Posted on EPOCA: 10 Aug 2011 — A reminder of the 2012 Ocean Sciences Meeting, OA session, with link to website and sessions
Organizers: Simone Alin, NOAA Pacific Marine Environmental Laboratory, firstname.lastname@example.org; Adrienne Sutton, NOAA Pacific Marine Environmental Laboratory, email@example.com; Francis Chan, Oregon State University, firstname.lastname@example.org; George Waldbusser, Oregon State University, email@example.com
Globally, anthropogenic emissions of CO2 are driving significant changes in ocean carbon chemistry, including declines in pH and carbonate saturation states. In estuaries and coastal oceans, ocean acidification (OA) is occurring in the context of other natural and anthropogenic biogeochemical processes that may accentuate or mitigate the magnitude and impacts of OA. Understanding of how OA is progressing in these environments is critical to managing coastal and estuarine resources in a changing world. Because oceanic carbon chemistry changes can only be stabilized over centennial time-scales, identifying processes that can be managed to ameliorate the present and future impacts of OA will be particularly important.
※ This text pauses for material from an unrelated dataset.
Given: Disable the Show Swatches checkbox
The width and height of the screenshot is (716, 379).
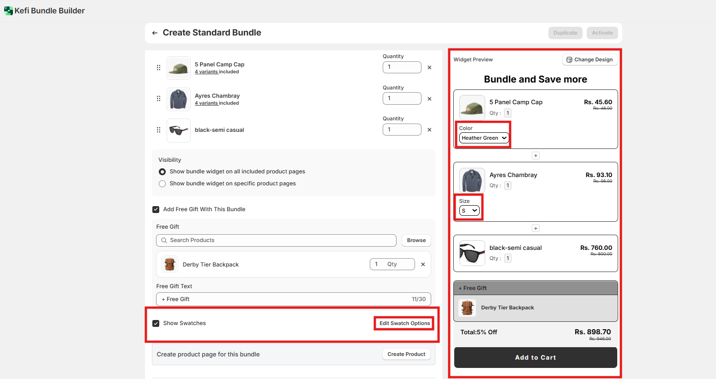Looking at the screenshot, I should click(x=156, y=323).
Creative interdisciplinary research is needed to examine the role of ocean acidification in coastal and estuarine ecosystems already altered by other biogeochemical processes. This session seeks to showcase research that explores ocean acidification patterns and impacts on coastal and estuarine ecosystems. Submissions with a focus on biological, chemical, geological, or modeling aspects of OA along the continental margins are welcome. We particularly encourage submissions that address interactions between OA and other stressors, such as eutrophication, hypoxia, climate change, and pollution.